La genealogia e la geografia della nuova destra americana
che si raccoglie attorno a Bush sono più ricche, talvolta
sorprendenti. La trama di questa offensiva restauratrice
affonda le sue radici in tempi lontani – alcuni padri storici della destra attuale si misero al lavoro fin dagli anni sessanta, alcuni uomini di potere si fecero le ossa addirittura
nelle amministrazioni di Richard Nixon e Gerald Ford,
prima ancora che di Ronald Reagan e di Bush padre. Il
piano ha conosciuto rovesci e sconfitte importanti prima
di centrare l’obiettivo; infine la vittoria è stata raggiunta
grazie alla confluenza di forze politiche, economiche,
ideologiche e religiose, una santa alleanza che non è stato
facile tenere unita. Alla fine la svolta decisiva è venuta da
un evento imprevedibile.
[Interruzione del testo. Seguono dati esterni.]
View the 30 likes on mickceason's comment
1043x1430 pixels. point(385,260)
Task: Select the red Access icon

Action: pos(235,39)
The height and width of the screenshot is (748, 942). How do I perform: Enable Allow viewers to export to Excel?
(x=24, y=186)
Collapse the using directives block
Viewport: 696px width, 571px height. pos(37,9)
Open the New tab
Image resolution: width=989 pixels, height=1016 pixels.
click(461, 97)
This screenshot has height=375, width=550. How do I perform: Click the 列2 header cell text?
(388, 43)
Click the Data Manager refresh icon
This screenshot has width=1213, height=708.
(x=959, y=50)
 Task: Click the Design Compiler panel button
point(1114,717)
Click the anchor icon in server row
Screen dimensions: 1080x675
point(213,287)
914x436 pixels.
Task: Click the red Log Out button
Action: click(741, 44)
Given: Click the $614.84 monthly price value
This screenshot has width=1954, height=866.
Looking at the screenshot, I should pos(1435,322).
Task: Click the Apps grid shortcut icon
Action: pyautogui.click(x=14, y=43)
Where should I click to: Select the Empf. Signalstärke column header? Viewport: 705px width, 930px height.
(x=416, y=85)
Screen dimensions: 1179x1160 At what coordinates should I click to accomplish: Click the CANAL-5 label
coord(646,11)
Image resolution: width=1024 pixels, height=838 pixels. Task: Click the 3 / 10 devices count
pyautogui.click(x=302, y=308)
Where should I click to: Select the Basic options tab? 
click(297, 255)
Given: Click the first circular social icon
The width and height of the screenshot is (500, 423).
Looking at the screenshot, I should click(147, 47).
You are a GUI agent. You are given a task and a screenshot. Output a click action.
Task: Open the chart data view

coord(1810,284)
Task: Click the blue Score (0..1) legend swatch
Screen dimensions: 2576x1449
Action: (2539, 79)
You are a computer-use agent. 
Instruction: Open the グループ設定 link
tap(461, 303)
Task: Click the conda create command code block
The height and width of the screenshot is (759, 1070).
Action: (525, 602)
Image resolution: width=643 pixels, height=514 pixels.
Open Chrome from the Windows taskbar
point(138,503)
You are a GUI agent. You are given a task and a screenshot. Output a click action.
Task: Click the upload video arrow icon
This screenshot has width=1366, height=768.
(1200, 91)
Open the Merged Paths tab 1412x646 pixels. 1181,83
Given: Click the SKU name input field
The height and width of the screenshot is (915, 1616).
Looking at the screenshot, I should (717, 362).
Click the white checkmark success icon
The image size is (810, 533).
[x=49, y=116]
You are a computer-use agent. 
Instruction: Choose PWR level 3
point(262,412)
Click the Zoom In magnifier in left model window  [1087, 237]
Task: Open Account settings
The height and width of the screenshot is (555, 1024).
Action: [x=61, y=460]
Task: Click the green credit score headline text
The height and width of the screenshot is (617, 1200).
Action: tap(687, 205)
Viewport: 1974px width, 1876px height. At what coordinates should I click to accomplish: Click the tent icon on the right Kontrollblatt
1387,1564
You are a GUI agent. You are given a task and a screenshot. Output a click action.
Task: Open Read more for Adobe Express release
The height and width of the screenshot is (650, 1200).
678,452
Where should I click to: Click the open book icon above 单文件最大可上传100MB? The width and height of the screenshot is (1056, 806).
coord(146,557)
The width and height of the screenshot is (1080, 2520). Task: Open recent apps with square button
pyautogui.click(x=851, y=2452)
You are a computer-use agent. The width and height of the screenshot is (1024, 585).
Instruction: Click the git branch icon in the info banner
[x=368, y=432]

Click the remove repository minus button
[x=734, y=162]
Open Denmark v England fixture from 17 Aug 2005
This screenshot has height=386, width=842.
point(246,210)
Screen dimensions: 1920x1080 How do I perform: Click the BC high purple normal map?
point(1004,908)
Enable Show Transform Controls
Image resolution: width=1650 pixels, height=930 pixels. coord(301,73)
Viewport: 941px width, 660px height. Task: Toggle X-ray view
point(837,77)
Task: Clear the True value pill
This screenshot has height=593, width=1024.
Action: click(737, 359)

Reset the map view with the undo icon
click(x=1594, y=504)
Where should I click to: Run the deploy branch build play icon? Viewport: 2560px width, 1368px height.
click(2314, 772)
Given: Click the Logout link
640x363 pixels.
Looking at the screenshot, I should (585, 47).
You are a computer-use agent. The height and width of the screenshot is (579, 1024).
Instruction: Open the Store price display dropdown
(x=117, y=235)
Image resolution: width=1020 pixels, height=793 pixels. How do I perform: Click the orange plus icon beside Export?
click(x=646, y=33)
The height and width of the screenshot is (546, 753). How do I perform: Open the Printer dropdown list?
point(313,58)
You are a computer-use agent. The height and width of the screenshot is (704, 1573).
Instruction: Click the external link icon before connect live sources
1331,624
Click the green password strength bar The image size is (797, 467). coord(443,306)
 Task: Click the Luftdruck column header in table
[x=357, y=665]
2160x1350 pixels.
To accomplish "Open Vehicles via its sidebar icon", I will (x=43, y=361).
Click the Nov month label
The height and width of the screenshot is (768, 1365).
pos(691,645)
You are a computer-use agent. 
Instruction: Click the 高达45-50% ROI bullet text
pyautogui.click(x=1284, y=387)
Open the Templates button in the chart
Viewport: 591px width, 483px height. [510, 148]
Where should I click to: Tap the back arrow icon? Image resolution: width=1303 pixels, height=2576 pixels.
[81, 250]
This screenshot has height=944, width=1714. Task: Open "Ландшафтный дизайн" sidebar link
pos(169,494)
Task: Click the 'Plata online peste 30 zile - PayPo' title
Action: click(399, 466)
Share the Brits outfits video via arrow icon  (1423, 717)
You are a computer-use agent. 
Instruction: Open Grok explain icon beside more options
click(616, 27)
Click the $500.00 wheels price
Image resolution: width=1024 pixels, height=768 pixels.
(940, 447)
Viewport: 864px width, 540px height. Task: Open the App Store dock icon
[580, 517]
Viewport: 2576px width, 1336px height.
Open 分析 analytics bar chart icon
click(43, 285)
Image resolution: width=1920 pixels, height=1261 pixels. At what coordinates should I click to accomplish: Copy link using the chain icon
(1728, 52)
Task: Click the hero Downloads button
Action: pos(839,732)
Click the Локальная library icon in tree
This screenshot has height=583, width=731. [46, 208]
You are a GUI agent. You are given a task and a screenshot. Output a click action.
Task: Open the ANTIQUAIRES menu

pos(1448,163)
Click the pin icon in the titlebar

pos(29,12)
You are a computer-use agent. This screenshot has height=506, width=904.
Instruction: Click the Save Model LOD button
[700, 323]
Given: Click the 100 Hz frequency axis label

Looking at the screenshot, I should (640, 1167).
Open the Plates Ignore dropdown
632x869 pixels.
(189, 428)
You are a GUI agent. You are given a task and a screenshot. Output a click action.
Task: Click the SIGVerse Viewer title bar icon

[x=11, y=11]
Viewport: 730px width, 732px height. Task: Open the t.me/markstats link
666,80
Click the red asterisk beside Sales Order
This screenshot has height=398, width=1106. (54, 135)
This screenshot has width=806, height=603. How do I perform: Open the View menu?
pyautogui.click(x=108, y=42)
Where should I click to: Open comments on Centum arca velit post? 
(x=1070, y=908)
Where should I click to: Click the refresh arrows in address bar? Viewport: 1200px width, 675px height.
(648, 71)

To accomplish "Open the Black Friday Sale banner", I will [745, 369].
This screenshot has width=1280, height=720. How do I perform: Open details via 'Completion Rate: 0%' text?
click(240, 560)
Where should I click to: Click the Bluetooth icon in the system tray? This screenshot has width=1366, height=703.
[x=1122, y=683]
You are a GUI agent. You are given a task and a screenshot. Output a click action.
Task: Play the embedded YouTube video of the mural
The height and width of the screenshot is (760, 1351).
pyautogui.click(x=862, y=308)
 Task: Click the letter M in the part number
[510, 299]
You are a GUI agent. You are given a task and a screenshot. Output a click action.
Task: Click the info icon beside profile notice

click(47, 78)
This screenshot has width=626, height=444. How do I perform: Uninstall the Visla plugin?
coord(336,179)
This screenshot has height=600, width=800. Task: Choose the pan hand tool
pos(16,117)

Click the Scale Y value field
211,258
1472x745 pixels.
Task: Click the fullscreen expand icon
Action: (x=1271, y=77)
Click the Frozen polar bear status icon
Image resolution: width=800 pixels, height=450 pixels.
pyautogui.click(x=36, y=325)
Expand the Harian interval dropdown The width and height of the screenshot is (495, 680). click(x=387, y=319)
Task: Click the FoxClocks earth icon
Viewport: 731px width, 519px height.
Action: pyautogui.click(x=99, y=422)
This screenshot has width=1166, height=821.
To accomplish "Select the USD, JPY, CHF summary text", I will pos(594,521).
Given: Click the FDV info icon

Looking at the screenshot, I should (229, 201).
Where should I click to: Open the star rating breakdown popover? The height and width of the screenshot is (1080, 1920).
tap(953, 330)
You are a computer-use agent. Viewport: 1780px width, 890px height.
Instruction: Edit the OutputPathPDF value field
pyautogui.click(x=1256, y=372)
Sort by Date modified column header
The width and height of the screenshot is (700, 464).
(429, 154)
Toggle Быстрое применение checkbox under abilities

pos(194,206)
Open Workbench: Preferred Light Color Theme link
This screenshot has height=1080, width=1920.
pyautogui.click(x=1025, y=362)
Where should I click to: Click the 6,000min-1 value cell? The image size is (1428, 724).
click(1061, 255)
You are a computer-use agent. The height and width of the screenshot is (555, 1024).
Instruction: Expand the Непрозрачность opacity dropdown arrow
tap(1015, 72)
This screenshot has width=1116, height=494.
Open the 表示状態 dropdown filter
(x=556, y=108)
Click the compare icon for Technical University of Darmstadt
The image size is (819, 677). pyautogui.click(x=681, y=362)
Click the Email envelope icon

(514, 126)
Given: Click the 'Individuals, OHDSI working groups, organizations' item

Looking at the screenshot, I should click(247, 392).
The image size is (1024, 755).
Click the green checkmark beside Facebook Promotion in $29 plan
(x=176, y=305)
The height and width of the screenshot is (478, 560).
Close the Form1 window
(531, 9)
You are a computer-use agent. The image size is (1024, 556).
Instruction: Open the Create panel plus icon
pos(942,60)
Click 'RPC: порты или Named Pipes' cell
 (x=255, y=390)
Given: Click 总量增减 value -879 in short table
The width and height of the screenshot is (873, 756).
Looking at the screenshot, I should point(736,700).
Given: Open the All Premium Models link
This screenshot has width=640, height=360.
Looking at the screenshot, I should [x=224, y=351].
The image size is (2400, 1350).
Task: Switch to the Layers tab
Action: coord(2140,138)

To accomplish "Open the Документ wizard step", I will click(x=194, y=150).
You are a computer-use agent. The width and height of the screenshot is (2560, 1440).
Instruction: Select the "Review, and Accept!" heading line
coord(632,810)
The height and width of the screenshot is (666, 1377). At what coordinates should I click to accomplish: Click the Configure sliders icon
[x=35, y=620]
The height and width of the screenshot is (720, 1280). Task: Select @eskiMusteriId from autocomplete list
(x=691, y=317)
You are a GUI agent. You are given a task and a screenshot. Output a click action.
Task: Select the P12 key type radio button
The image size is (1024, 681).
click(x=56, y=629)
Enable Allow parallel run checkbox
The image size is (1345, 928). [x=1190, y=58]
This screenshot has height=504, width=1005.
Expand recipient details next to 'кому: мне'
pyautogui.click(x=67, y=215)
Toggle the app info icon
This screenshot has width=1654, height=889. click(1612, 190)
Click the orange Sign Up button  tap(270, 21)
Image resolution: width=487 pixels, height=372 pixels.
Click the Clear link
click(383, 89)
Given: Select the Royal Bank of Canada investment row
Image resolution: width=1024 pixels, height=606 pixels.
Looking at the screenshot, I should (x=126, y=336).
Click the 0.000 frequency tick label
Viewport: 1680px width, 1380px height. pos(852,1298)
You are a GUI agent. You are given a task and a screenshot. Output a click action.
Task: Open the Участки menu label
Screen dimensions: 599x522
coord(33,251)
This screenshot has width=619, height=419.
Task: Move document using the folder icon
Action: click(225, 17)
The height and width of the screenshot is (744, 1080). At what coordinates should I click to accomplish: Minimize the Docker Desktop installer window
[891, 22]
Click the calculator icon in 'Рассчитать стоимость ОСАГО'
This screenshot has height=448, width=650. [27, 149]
L’apocalisse scatenata da al
Qaeda contro le Torri gemelle e il Pentagono fu l’occasione insperata: per cementare le varie componenti della destra; per imprimere un segno ideologico più netto alle politiche di Bush; per cercare di cambiare durevolmente l’America e il mondo.
La tragedia dell’11 settembre fu usata per operare uno
strappo, per tentare una rottura “rivoluzionaria” nel sistema politico americano. Il trauma nazionale per la strage
terroristica paralizzò per mesi l’opposizione democratica.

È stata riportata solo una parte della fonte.